Piracy in the real world

In the introduction to his 1985 book, Of Emperors and Pirates, the American professor, Noam Chomsky quotes St. Augustine narrating a dialogue between Alexander the Great and a pirate. “How dare you molest the seas?” demands Alexander. “How dare you molest the world?” replies the pirate. “Just because I do it with a little boat, I am called a pirate and you do it with a huge ship and you are called an emperor!” Who would have imagined that the episode narrated by St. Augustine centuries ago would apply so aptly in the twenty-first century. Piracy off the coast of Somalia has become big news recently, television footage adding drama to it. When Captain Richard Phillips of the Maersk Alabama was rescued by US naval personnel on April 12, the Americans went into an orgy of ecstasy thumping their chests that US destroyers from the world’s largest naval fleet had defeated a mighty gang of “three Somali pirates”!

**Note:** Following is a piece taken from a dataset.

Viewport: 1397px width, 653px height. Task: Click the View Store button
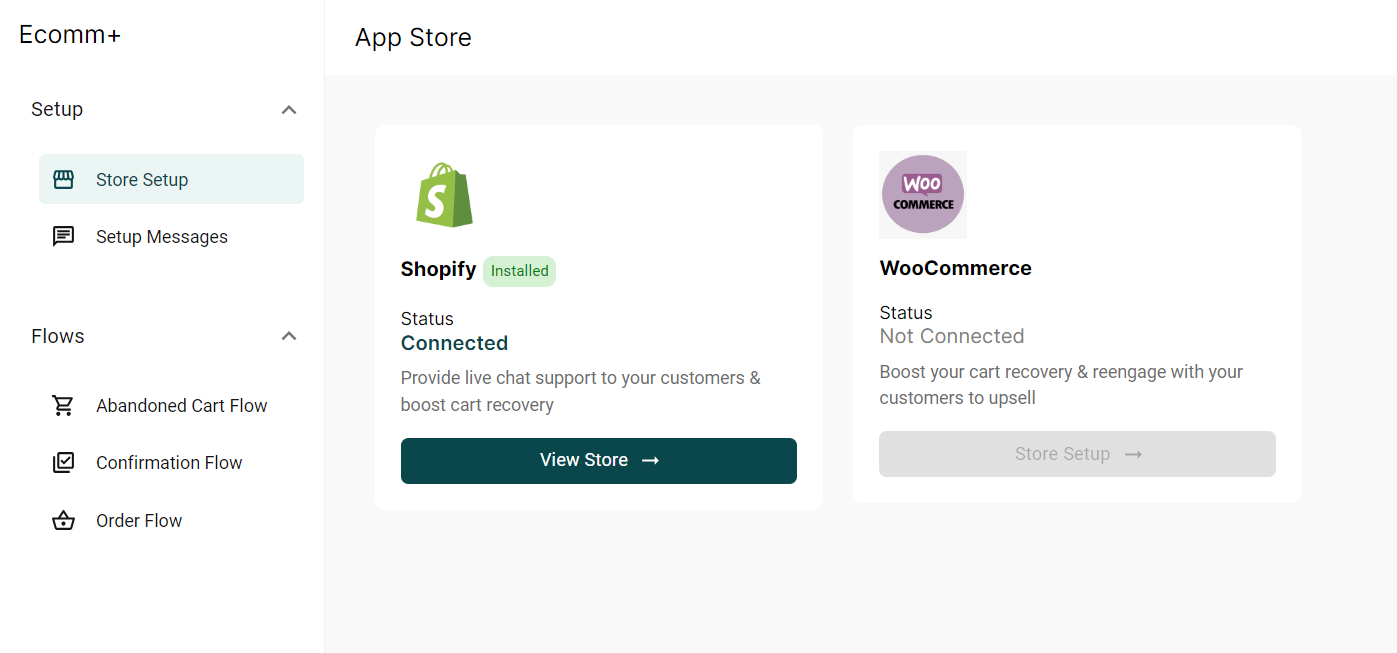(599, 461)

There is more to piracy off the coast of Somalia than the number of incidents. According to the International Maritime Bureau, 111 of the 293 incidents of piracy or armed robbery at sea in 2008 took place off the coast of Somalia. In 2009, this number has already reached 61. Who is behind the pirates and why have they suddenly resorted to such acts? Somalia last had a stable government in 1991 under General Siad Barre. When he was overthrow, clan warfare erupted from which it has not recovered. The brief interlude from June to December 2006 when the Islamic Courts Union established some normalcy, the Ethiopian army, backed by the warlords in Washington, was unleashed on Somalia. The Islamic Courts Union government was driven from power but soon the mayhem resumed. A government of sorts was installed in Somalia on January 31, 2009 but there is no peace yet.

The biggest acts of piracy are taking place off the coast of Somalia by Western trawlers that take huge fish catches impoverishing the small, fragile fishing community on the Somali coast. Western countries steal an estimated $300 million worth of fish annually from Somali waters. Without coast guards or vessels, Somalia cannot protect its interests or its people. Imagine if this occurred off the coast of Canada, the US or Britain; their naval gunboats would immediately go into action but not poor Somalia.

An even greater crime is being committed by Western companies. They are dumping toxic waste in Somali waters. The Qatari TV station, Al-Jazeera quoted Ahmedou Ould-Abdallah, the UN envoy for Somalia, on April 15 that the world body has “reliable information” about European and Asian companies dumping toxic waste, including nuclear waste, off the Somali coastline. Proof of toxic waste dumping emerged when rusting containers washed up on the shores of Somalia following the tsunami in December 2004. Nick Nuttall, spokesman for the UN Environment Programme (UNEP), said when the barrels were smashed open by the force of the waves, the containers exposed a “frightening activity” that had been going on for more than a decade. “European companies found it to be very cheap to get rid of the waste, costing as little as $2.50 a tonne, where waste disposal costs in Europe are something like $1000 a tonne.” The toxic materials included uranium radioactive waste, lead, heavy metals like cadmium and mercury, industrial waste, as well as hospital and chemical wastes. Somalia without a government had become the world’s toxic waste dumping ground resulting in serious illnesses among its people.

The pirates have latched on to the toxic waste dumping as an excuse to demand ransom from ship owners. They claim it is a small price to pay for cleaning up the waste. They have no intention of doing any clean up; the pirates have links with clan leaders and warlords, mostly based in the US-created enclaves called Somaliland and Puntland, where a number of Ethiopian military bases are located. The money they get as ransom is shared among a number of people that also provide logistics such as fuel, mother ships and port facilities to the pirates. Both the Ethiopian military as well as government are on the take from this ransom money. It would be interesting to see how Washington would react now that an American-registered ship, the Maersk Alabama was targeted.

In the past, Western companies, mainly from Switzerland and Italy, paid Somali clan leaders or warlords small sums to dump waste; with continuing mayhem, they have stopped paying. Now they just dump their waste and leave, according to the UNEP. Swiss and Italian dumping of waste in Somalia violates international treaties to which both countries are signatories. Switzerland and Italy signed and ratified the Basel Convention on the Control of Transboundary Movements of Hazardous Wastes and their Disposal, which came into force in 1992. It also prohibits the shipping of hazardous waste to a war zone.

But when the crime is committed against an impoverished Muslim country in Africa, no laws apply. The “civilized” West behaves in strange ways. No wonder most people in the world do not wish to become as “civilized” as those in the West!